APPLY WHAT YOU READ >>
(1) Copy the passage of the article on Ravenna's water sales to Rootstown between "While Jones praised" and "unsafe to drink.", inclusive.
(2) In the article on the Rootstown water contract, how much treated water does Ravenna supply to the Rootstown Water Service Company each year?
(3) Continue the news article about Ravenna and Portage County selling water to Rootstown from the point where it stops.

SOURCE EXTRACT >>
__________

Earlier this month, Ravenna joined Portage County in the sale of treated water to the Rootstown Water Service Company, furnishing some 36 million gallons annually to the company that distributes throughout Rootstown the water it purchases.
While Jones praised the contract as "historic," Portage County Commissioner Kathleen Chandler was less enthusiastic, contending the contract should have provisions ensuring cut and dry liability in the unlikely event that Rootstown Water Service Company water become unsafe to drink.
"In the past, the city or the county have been exclusive providers to Rootstown," the commissioner said Sept. 2. "There was never any doubt as to who would be responsible were water contaminated."
Chandler's concern arises from the prospect of a "mingling zone" inside a water line running parallel to S.R. 44. Located near the Rootstown-Ravenna Township border, this zone is a junction where county water being pumped from its Brimfield plant mingles with Ravenna water from the north, according to Harold Huff, director of the Portage County Water Resources Department.

__________

SOURCE DATA >>
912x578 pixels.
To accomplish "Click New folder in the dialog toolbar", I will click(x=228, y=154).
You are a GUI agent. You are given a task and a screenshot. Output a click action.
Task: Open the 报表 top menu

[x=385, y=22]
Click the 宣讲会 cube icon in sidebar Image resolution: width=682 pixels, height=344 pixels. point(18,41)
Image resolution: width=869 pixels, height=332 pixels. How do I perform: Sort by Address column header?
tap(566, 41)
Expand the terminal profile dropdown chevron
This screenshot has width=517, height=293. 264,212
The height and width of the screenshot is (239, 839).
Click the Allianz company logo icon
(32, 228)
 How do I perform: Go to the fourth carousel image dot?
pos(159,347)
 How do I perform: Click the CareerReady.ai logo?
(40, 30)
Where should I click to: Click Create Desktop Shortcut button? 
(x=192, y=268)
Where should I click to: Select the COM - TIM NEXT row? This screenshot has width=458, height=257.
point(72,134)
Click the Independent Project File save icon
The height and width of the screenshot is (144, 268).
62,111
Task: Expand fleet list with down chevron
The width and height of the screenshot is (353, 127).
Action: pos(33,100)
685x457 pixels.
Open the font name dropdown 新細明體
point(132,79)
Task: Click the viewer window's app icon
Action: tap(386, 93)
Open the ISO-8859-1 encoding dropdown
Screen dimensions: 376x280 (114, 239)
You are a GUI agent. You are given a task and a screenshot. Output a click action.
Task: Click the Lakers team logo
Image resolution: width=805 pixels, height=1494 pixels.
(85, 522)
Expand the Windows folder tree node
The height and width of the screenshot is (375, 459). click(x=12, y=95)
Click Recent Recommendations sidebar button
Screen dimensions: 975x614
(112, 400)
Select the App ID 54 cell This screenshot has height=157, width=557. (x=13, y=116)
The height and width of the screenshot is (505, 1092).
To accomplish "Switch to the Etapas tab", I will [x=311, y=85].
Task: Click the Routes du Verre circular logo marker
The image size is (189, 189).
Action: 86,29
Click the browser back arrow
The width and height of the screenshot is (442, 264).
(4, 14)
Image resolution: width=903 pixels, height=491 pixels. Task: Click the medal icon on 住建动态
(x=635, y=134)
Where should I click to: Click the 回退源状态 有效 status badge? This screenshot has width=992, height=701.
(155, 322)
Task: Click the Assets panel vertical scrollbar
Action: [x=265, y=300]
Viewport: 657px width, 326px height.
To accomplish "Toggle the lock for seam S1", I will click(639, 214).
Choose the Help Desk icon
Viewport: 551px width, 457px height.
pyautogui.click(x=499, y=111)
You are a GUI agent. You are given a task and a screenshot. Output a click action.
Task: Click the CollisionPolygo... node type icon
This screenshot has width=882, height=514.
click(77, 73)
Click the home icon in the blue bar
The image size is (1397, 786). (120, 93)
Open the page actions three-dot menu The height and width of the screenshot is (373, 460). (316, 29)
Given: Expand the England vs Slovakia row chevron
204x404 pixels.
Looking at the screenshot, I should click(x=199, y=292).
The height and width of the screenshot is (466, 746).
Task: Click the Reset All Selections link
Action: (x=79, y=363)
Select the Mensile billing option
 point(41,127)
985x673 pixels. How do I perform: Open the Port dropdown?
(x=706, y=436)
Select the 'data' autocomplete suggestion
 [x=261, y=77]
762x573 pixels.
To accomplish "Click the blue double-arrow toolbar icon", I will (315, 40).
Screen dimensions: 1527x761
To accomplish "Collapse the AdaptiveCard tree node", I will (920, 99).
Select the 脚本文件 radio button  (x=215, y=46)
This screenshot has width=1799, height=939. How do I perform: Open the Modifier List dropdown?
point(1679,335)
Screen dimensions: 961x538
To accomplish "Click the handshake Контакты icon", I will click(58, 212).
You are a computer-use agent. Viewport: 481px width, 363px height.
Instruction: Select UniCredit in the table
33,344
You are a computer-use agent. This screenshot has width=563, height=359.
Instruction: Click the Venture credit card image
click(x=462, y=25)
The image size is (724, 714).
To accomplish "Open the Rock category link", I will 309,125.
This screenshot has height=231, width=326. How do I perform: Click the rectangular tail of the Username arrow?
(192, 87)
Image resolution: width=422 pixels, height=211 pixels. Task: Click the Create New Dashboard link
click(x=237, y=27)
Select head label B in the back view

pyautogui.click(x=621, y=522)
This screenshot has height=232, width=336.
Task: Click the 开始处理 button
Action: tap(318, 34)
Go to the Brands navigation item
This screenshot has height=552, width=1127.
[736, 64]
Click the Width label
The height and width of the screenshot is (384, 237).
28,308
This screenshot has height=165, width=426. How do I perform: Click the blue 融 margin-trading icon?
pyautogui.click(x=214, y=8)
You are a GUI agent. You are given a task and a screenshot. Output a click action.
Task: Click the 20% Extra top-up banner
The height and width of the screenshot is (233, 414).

__________

OUTPUTS IN ORDER >>
(1)
While Jones praised the contract as "historic," Portage County Commissioner Kathleen Chandler was less enthusiastic, contending the contract should have provisions ensuring cut and dry liability in the unlikely event that Rootstown Water Service Company water become unsafe to drink.

(2) Some 36 million gallons annually.

(3)
The zone stretches roughly one mile, but its length is subject to considerable variance due to continuous changes in water line pressure, Huff said.
In addition to the contamination concern, there is concern that water quality may vary. In a letter to the Rootstown Water Service Company, the Ohio EPA requested that the company create two "service zones" that would ensure "consistent water characteristics "_ that is, consistency of hardness, taste and iron content _ for the company's consumers. The letter does not address the contamination issue.
"Consider the unlikely but possible event where water was contaminated," Huff said. "Obviously, you need to pinpoint the source of the problem immediately. Time is of the essence. But its much more difficult to isolate the problem if there are blended water sources. And you know what will happen ... Ravenna will say 'there's no problem with our water.' And the county will say the same thing. "
Though Huff said that blended water systems are "highly unusual," Rootstown Water Service Company President William Pletzer said they are quite common, siting Cleveland and Columbus as examples.
"Every week in this country, some kind of contamination occurs," Huff said, adding that bacterial invasions can result when water lines are aged, during water line repairs or due to punctures in lines.
Huff echoed the issue raised by the OEPA. Ravenna sells surface water and county sells ground water. These two sources have distinct characteristics, Huff said. Surface water is softer than well water and has an inherently different taste due to algae blooms. As a result, consumers might notice variation in the taste of their water, he said.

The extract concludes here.